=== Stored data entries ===
○ ○ ○ ○ ○

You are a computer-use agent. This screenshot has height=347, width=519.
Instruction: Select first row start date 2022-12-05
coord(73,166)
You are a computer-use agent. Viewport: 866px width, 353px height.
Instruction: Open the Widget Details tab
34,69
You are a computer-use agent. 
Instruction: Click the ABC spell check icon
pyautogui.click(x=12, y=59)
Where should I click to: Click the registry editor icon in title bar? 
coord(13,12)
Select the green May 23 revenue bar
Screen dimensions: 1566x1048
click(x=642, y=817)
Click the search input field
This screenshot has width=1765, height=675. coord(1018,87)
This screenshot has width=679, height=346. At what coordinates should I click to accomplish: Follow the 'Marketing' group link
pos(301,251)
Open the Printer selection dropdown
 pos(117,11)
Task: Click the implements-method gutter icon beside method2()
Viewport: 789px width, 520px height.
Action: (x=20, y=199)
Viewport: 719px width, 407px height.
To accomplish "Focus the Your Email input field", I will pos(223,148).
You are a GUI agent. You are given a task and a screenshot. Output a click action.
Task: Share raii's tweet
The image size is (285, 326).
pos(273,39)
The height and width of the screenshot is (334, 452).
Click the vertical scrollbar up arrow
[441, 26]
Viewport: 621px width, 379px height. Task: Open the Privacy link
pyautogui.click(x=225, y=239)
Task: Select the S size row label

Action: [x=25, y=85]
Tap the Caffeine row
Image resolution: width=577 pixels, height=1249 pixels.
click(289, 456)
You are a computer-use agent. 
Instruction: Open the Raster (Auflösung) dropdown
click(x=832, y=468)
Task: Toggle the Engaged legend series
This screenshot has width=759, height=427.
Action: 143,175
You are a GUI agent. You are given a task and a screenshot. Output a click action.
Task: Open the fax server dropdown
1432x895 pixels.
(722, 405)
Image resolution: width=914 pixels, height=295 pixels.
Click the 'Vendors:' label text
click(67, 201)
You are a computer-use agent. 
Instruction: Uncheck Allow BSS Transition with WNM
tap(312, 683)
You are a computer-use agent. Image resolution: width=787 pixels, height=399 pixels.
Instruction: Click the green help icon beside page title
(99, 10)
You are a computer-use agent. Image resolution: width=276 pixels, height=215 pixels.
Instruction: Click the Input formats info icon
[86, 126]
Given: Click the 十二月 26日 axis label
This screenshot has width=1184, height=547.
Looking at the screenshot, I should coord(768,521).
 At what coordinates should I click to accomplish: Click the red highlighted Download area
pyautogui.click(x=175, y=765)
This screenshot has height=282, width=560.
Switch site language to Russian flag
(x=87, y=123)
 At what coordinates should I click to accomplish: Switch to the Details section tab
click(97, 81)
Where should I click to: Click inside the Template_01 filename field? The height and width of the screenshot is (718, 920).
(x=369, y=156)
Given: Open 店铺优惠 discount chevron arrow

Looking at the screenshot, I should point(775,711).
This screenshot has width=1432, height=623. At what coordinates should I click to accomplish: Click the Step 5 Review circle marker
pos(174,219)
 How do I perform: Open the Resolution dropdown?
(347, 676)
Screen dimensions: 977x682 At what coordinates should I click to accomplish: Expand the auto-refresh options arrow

○ ○ ○ ○ ○

=== Task directions ===
An exact copy of the lines from the one containing "This screenshot has width=1432, height=623." through the end of the entries is required, and nothing beyond them.

=== Exercise answer ===
This screenshot has width=1432, height=623. At what coordinates should I click to accomplish: Click the Step 5 Review circle marker
pos(174,219)
 How do I perform: Open the Resolution dropdown?
(347, 676)
Screen dimensions: 977x682 At what coordinates should I click to accomplish: Expand the auto-refresh options arrow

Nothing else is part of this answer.